QFUERZA-Recovery Validation¶
Question: If we throw away the published OPT bond/angle values and replace them with QFUERZA Hessian-derived values, does the q2mm optimizer recover the published TSFFs?
Answer (preview): - rh-enamide ✅ — QFUERZA-start reaches the same basin as published-start (q2mm objective within 9%; bond/angle R² close to the paper's reported RMSD ≤ 0.03 Å / RMSD < 2°). - pd-allyl, pd-conjugate 🌟 — q2mm objective at QFUERZA-optimized is actually lower than at published-optimized (0.77×, 0.86×).
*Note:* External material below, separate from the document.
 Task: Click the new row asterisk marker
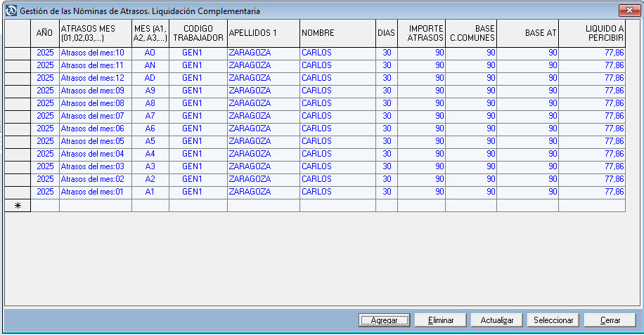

But this is not a chemical "win" — the per-parameter comparison and R²/RMSD tables show this is a q2mm-engine-vs-MacroModel-backend mismatch favoring the QFUERZA params, not the published ones (§3.2, §4.2). - rh-conjugate ⚠ — nearby basin (1.50× q2mm objective), but the optimized FF contains negative angle force constants (§3.4) — unphysical. - heck-relay ❌ — JaxLoss surrogate explodes from the QFUERZA start; L-BFGS-B exits in 0 iterations with a worse final FF, also containing negative force constants.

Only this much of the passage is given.